This year’s Haygarth Public Health Lecture at the University of Chester will focus on the influence the arts have on health and wellbeing.

The lecture is a joint collaboration between the university and the Department of Public Health at Cheshire West and Chester Council.

The lecture this year, Dancing to a Different Tune: The Contribution of Arts to Health, will be delivered by the Rt Hon Lord Howarth of Newport CBE, co-chair of the APPG (All Party Parliamentary Group on Arts, Health and Wellbeing) and Alex Coulter, secretary to the APPG.

Rt Hon Lord Howarth of Newport CBE will take part in the Haygarth Public Lecture at the University of Chester
Rt Hon Lord Howarth of Newport CBE will take part in the Haygarth Public Lecture at the University of Chester

The lecture is free and open to all and will take place on Thursday, November 16 at 6.30pm in room 011, Binks Building, Parkgate Road Campus in Chester.
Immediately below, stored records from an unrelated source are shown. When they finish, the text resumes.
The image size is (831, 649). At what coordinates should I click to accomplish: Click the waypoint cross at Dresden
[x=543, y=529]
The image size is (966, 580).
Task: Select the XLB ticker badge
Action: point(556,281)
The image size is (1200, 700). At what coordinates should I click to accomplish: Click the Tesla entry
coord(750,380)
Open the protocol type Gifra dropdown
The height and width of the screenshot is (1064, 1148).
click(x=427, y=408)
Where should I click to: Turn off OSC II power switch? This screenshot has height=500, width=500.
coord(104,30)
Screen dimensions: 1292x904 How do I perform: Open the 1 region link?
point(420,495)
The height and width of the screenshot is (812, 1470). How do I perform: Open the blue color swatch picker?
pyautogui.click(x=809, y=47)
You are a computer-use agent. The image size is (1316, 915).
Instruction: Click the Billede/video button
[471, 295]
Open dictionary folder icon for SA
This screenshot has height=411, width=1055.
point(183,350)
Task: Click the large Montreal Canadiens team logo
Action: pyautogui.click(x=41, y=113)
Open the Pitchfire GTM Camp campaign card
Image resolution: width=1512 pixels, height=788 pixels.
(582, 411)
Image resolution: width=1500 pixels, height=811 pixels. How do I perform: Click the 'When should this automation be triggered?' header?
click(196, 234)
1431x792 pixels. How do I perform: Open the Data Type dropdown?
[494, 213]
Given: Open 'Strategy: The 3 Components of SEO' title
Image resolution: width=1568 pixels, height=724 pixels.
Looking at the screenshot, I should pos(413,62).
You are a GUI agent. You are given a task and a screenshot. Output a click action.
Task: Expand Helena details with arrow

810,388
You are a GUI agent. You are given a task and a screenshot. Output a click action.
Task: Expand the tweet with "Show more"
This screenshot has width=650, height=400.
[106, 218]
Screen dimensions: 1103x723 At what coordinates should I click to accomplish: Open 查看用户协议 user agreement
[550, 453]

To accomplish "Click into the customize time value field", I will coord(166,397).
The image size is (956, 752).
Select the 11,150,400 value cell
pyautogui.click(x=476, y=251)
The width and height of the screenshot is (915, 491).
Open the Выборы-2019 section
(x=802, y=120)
Tea and coffee will be served from 6pm.

The APPG on Arts, Health and Wellbeing was formed in 2014 and the co-chairs are Lord Howarth of Newport and Ed Vaizey MP, with the secretariat provided by the National Alliance for Arts, Health and Wellbeing.

In November 2015, the APPG launched a two year inquiry in collaboration with King’s College London and in partnership with Guy’s and St Thomas’s Charity and the Royal Society for Public Health.

The work was funded by the Paul Hamlyn Foundation and the Wellcome Trust.

Alex Coulter, Secretary to the APPG, will take part in the Haygarth Public Lecture at the University of Chester
Alex Coulter, Secretary to the APPG, will take part in the Haygarth Public Lecture at the University of Chester

The inquiry report, Creative Health: The Arts for Health and Wellbeing, published earlier this year, covers comprehensively the evidence and possibilities for effective action.

The annual Haygarth Lecture was established in 2005 by public health teams across the region. It celebrates the legacy of 18th century physician Dr John Haygarth, who pioneered disease control measures.

Described as ‘clinical investigator – apostle of sanitation’, he helped stem a smallpox epidemic threatening the city’s population in the late 1700s while practising medicine at Chester Royal Infirmary.